> _MATERIAL PROVIDED_:

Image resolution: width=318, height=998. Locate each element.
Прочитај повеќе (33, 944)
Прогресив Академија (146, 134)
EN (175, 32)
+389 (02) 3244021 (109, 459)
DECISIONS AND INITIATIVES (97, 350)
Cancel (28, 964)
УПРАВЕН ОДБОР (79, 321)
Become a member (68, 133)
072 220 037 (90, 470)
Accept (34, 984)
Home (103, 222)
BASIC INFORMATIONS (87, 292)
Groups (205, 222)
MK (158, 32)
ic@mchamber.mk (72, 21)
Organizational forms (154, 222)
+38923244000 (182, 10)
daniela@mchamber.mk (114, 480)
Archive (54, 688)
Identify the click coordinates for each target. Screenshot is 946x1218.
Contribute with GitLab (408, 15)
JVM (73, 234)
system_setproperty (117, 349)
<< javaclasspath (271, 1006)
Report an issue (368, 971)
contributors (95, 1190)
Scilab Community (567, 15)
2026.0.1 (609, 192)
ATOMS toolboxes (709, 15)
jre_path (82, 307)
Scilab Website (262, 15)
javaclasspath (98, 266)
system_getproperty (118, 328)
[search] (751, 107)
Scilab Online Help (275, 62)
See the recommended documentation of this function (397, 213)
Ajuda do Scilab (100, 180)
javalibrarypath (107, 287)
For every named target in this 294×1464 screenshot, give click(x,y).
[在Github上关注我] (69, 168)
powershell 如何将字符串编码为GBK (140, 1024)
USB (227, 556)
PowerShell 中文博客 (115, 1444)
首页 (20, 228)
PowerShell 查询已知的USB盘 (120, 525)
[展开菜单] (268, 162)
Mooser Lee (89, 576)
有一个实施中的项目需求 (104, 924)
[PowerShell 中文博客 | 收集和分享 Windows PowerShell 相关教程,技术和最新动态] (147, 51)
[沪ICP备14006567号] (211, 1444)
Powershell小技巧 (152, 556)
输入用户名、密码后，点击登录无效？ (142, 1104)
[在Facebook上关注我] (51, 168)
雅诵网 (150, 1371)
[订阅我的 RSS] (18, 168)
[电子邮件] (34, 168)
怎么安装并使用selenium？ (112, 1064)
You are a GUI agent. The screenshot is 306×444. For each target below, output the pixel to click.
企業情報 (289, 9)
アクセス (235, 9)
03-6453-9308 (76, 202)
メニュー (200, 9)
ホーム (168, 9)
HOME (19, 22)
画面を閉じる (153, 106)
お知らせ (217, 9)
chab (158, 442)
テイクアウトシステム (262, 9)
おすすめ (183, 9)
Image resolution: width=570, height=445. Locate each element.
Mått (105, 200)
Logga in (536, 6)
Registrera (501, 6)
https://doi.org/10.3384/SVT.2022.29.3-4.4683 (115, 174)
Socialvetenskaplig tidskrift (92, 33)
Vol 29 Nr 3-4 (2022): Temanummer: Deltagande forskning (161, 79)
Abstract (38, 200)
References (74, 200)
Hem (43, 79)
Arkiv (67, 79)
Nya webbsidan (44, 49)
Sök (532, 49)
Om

> _WHAT TO PRODUCE_: Can you rewrite every line of the records from the line containing "daniela@mchamber.mk (114, 480)" through the line containing "Mooser Lee (89, 576)", both ends and all requests included, and shift each coordinate by adding 52 to both of its numbers?

> _FULL OUTPUT_:
daniela@mchamber.mk (166, 532)
Archive (106, 740)
Identify the click coordinates for each target. Screenshot is 946x1218.
Contribute with GitLab (460, 67)
JVM (125, 286)
system_setproperty (169, 401)
<< javaclasspath (323, 1058)
Report an issue (420, 1023)
contributors (147, 1242)
Scilab Community (619, 67)
2026.0.1 (661, 244)
ATOMS toolboxes (761, 67)
jre_path (134, 359)
Scilab Website (314, 67)
javaclasspath (150, 318)
system_getproperty (170, 380)
[search] (803, 159)
Scilab Online Help (327, 114)
See the recommended documentation of this function (449, 265)
Ajuda do Scilab (152, 232)
javalibrarypath (159, 339)
For every named target in this 294×1464 screenshot, give click(x,y).
[在Github上关注我] (121, 220)
powershell 如何将字符串编码为GBK (192, 1076)
USB (279, 608)
PowerShell 中文博客 (167, 1496)
首页 (72, 280)
PowerShell 查询已知的USB盘 (172, 577)
[展开菜单] (320, 214)
Mooser Lee (141, 628)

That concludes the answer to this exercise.